# References: Tail of the inverse cdf

I am almost sure I have already seen the following result in statistics but I can't remember where.

If $X$ is a positive random variable and $\mathbb{E}(X)<\infty$ then $\varepsilon F^{-1}(1-\varepsilon) \to 0$ when $\varepsilon\to 0^+$, where $F$ is the cdf of $X$.

This is easy to see geometrically by using the equality $\mathbb{E}(X)=\int 1-F$ and by considering a horizontal cut at $\varepsilon$ of the area under the curve of the integrand $1-F$.

Do you know a reference for this result and whether it has a name ?

• The "more generally" is a straightforward application of integration by parts. That scarcely needs a reference! – whuber May 15 '15 at 16:24
• @whuber I'm asking for a reference about the first result too. – Stéphane Laurent May 15 '15 at 16:39
• You might have seen it, or at least something very much like it, at stats.stackexchange.com/questions/18438. That result is due to a substitution in the integral, which again is so basic one would not expect it to have been especially noted in the literature or given some special name. – whuber May 15 '15 at 16:43
• @whuber I don't see $\epsilon F^{-1}(1-\epsilon) \to 0$ in your link. Moreover the result I mention is true for a discrete $F$ too (by taking $g$ to be a sequence and replacing $\int$ with $\sum$ in the more general statement). The first result is even true for a general $F$, I think. – Stéphane Laurent May 15 '15 at 16:51
• I believe that this could be used without any reference provided it is stated in more classical terms.

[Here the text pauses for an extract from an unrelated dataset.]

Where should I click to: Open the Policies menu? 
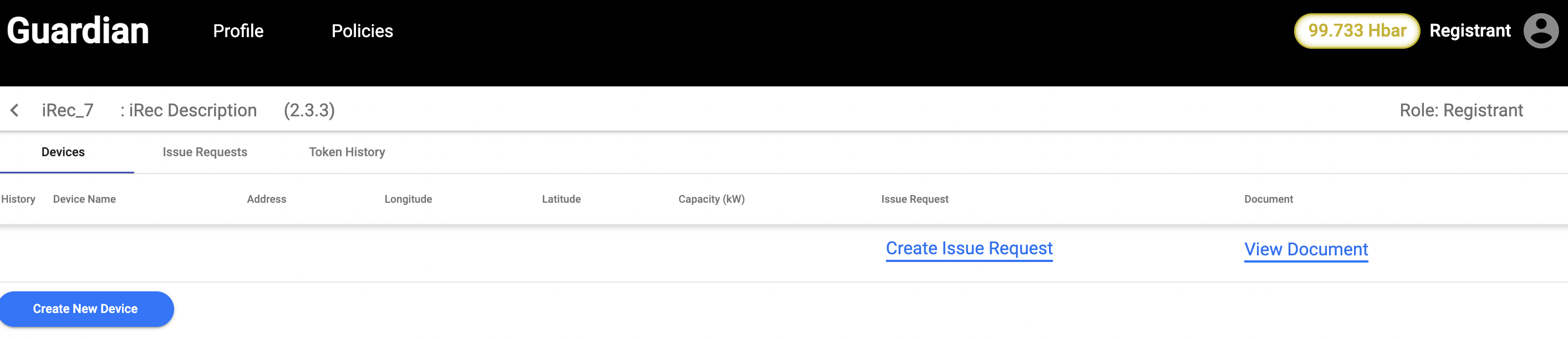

Roughly speaking, this is: $x\,\bar{F}(x) \to 0$ for $x \to \infty$ with $\bar{F} := 1 - F$, a direct consequence of: $x \,\text{Pr}\{ X > x \} \leq \mathbb{E}[X \,1_{\{X > x\}}]$ and of dominated convergence. A little work is needed to get the statement for the (left continuous) inverse $F^{-1}$ in the general case where $F$ can have steps. – Yves Nov 1 '15 at 7:28

To handle the "little work" suggested by Yves in the comments, geometry suggests a rigorous and fully general proof.

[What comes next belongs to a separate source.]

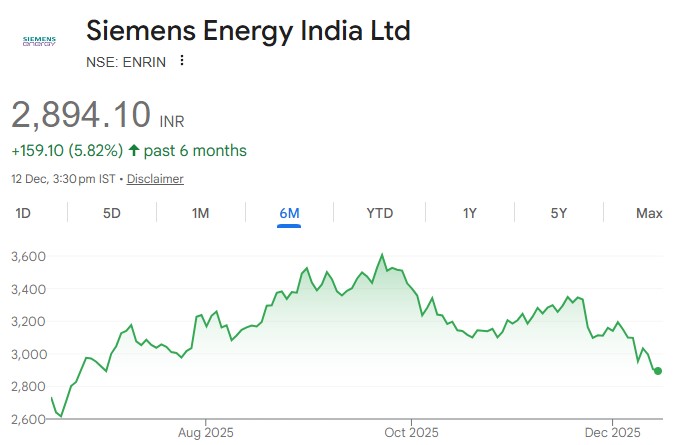Show the 5Y price chart
The width and height of the screenshot is (676, 445).
(x=558, y=213)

If you like, you may replace all references to areas by integrals and references to "arbitrary" by the usual epsilon-delta arguments. The translation is easy.

To set up the picture, let $G$ be the survival function

$$G(x) = 1-F(x) = \Pr(X \gt x).$$

The figure plots a part of $G$. (Notice the jump in the graph: this particular distribution is not continuous.) A large threshold $T$ is shown and a tiny probability $\epsilon \le G(T)$ has been selected (so that $G^{-1}(\epsilon)\ge T$).

We're ready to go: the value we're interested in, $\epsilon F^{-1}(1-\epsilon) = \epsilon G^{-1}(\epsilon)$ (the one we want to show converges to zero), is the area of the white rectangle with height $\epsilon$ and base from $x=0$ to $x= G^{-1}(\epsilon)$. Let's relate this area to the expectation of $F$, because the only assumption available to us is that this expectation exists and is finite.

The positive part $E_{+}$ of the expectation $\mathbb{E}_F(X)$ is the area under the survival curve (from $0$ to $\infty$):

$$\mathbb{E}_F(X) = E_{+}-E_{-} = \int_0^\infty G(x) dx - \int_{-\infty}^0 F(x) dx.$$

Because $E_{+}$ must be finite (for otherwise the expectation itself would not exist and be finite), we may pick $T$ so large that the area under $G$ between $0$ and $T$ accounts for all, or nearly all, of $E_{+}$.

All the pieces are now in place: the graph of $G$, the threshold $T$, the small height $\epsilon$, and the right-hand endpoint $G^{-1}(\epsilon)$ suggest a dissection of $E_{+}$ into areas we can analyze:

• As $\epsilon$ goes to zero from above, the area of the white rectangle with base $0\le x \lt T$ shrinks to zero, because $T$ remains constant. (This is why $T$ was introduced; it's the key idea to this demonstration.)

• The blue area can be made as close to $E_{+}$ as you might like, by starting with a suitably large $T$ and then choosing small $\epsilon$.

• Consequently, the area left over--which clearly is no greater than the white rectangle with base from $x=T$ to $x=G^{-1}(\epsilon)$--can be made arbitrarily small. (In other words, just ignore the red and gold areas.)

We have thereby broken $\epsilon G^{-1}(\epsilon)$ into two pieces whose areas both converge to zero. Thus, $\epsilon G^{-1}(\epsilon)\to 0$, QED.